§ **To do**: From the data, return each line holding the word "will".

____ Given information

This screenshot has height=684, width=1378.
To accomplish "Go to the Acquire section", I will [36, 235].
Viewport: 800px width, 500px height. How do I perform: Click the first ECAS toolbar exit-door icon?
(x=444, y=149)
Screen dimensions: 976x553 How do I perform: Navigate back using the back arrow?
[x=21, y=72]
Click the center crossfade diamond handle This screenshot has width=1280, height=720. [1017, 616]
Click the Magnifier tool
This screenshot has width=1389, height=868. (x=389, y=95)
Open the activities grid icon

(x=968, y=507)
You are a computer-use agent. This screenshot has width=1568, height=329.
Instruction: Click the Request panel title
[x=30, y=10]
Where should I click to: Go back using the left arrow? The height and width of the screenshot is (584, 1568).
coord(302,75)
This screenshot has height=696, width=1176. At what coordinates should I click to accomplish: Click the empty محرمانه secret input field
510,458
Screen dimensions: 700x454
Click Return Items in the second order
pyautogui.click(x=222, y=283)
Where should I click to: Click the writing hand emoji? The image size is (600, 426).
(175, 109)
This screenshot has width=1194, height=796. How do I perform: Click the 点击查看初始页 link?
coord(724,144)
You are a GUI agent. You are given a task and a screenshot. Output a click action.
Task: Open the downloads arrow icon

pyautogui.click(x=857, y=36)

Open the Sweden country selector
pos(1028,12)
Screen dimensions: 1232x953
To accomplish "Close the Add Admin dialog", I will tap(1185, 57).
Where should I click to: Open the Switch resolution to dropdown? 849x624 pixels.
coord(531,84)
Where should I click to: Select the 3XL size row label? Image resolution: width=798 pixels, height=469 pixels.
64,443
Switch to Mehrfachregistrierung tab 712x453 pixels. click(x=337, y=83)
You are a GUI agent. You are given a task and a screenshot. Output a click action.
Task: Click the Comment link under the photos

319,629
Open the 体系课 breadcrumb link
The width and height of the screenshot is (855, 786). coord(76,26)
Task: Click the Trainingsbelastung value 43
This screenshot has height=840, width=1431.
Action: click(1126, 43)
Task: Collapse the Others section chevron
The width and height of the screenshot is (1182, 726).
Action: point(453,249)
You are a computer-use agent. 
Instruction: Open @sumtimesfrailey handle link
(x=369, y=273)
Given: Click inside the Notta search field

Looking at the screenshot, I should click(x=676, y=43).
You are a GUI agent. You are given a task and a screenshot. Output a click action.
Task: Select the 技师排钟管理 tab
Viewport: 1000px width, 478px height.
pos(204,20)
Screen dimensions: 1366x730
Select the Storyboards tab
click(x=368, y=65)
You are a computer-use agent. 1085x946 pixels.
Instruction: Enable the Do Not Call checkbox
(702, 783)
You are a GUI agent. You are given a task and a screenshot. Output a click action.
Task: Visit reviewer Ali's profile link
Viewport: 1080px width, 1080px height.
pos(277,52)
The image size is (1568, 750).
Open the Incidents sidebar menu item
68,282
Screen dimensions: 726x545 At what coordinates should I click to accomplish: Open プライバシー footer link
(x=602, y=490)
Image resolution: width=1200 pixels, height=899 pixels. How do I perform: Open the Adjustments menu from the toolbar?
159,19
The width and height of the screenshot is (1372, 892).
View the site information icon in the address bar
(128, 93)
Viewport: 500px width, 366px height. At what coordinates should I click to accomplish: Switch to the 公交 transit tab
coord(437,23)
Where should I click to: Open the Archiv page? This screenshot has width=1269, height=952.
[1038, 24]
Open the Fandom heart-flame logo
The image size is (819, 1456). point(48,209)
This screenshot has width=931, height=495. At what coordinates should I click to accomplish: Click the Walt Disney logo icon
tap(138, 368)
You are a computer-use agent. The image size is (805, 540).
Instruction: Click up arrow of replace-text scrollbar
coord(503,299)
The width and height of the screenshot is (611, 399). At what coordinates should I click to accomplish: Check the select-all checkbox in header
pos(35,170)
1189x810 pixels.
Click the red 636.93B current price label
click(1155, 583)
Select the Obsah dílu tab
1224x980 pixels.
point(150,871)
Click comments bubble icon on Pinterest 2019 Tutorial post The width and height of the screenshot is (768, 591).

________

§ **Task answer**:
To accomplish "Go to the Acquire section", I will [36, 235].
To accomplish "Close the Add Admin dialog", I will tap(1185, 57).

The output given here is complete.